DOCUMENT EXTRACT:
While I hit bull’s eye with my inflation forecast last week, this is one prediction I would have preferred to be dead wrong in. It is true that the 0.29% monthly rise, although above expectations, was the best January figure ever, but despite the unanimous laying of the guilt solely on food inflation, I am worryingly seeing early signs of an exchange rate passthrough. Similarly, while the muted producer inflation and decline in manufacturing prices hint to limited cost-led pressures, it seems that –as noted by the Central Bank- the fall in oil prices has equalized foreign currency movements. Inflation is likely to be a tug-of-war between domestic demand-dependent service goods and tradeables in the coming months.

The recent rise in consumer confidence has been another confidence-booster. However, part of the increase is reflecting a correction from the sharp falls earlier. Moreover, a quick statistical analysis reveals that asset prices (especially USDTRY and the ISE index) and political shocks go a long way in explaining consumer confidence. Therefore, while it is definitely a positive development, the rise in the fragile consumer confidence should not lead to rejoicing yet.

As both inflation and consumer confidence seem to hinge on it, it is natural to dig deeper into the exchange rate. The lira has held remarkably well in the past few weeks despite the rout in many emerging markets, even though the government, with the delayed IMF deal, the Davos incident and another round of Ergenekon, was doing its best to have the currency move in tandem with peers. Given that Turkey has led the pack in the reduction in emerging market-dedicated funds’ net exposure, locals seem to be behind the currency’s relative strength, as foreign currency deposits have declined by around USD 4bn this year. This is all fine, unless locals decide to wait out for further lira weakness, so the current situation is definitely not rock-solid.

Another interesting development is the recent uptick in parts of consumer credit, which may also be due to restructuring of credit card debt. Any short-term movements in commercial credit should similarly be taken with a grain of salt, especially as there is no change in the fundamentals restraining loan supply and demand. In this respect, the 117% debt-rollover in the past week’s auctions should be a reminder of the risk of crowding out.

The recent data seem to have led many to a winter jog. They might end up catching a bad cold.

Monday, February 2, 2009

Weekly Hurriyet column: Winter Heat

Below is the unedited version of my column for this week. You can read the final version at Hurriyet's authors archive.

The short month of February is carrying a heavy bag, with a significant part of the action coming early in the month.

Of inflation and Treasuries

With the Central Bank’s front-loaded monetary easing, inflation has returned to the spotlight. The lower-than-expected December turnout as well as the Bank’s disinflationary assessment in the latest Inflation Report seem to have created a positive mood with respect to inflation, with the CNBC expectations survey for January coming at 0.13%. However, my own assessment, which takes into account jumps in inflation sentiment as well, points to an outturn of around 0.3%. Istanbul Chamber of Commerce’s inflation figures will offer rough guidance, as a monthly fall in Istanbul prices of at least 0.6% would be consistent with market expectations. In any case, a modest deviation in either direction is unlikely to move markets much.

While the ongoing positive inflation sentiment is bond-friendly, one of the factors likely to limit a bond rally even in the case of an inflation realization well below expectations is the Treasury’s domestic borrowing program. With nearly TRY 23bn due, February is the month with the heaviest redemptions, and with more than two thirds of that due on Wednesday, the Treasury auctions in the first two days of the week will be watched closely. Just cross your fingers that there won’t be any nasty surprises on the inflation and international fronts.

COMPLETE THE FOLLOWING:
• a. Rewrite the passage of the Turkish economy column that starts at "Monday, February 2, 2009" and ends after "Hurriyet's authors archive.", changing "column" to "article".
• b. Answer these questions from the Turkish economy column:
(i) How large was the monthly rise in inflation for January?
(ii) By roughly how much have foreign currency deposits declined this year?
(iii) How much Treasury debt comes due in February?

INFORMATION PROVIDED:
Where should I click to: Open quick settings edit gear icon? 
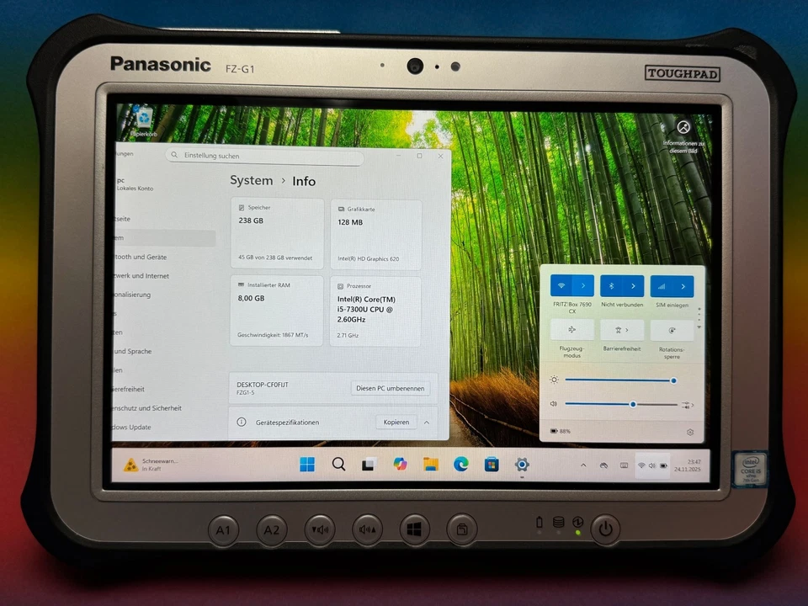pyautogui.click(x=690, y=431)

PER-TASK ANSWERS:
• a.
Monday, February 2, 2009

Weekly Hurriyet article: Winter Heat

Below is the unedited version of my article for this week. You can read the final version at Hurriyet's authors archive.

• b.
(i) 0.29%
(ii) Around USD 4bn
(iii) Nearly TRY 23bn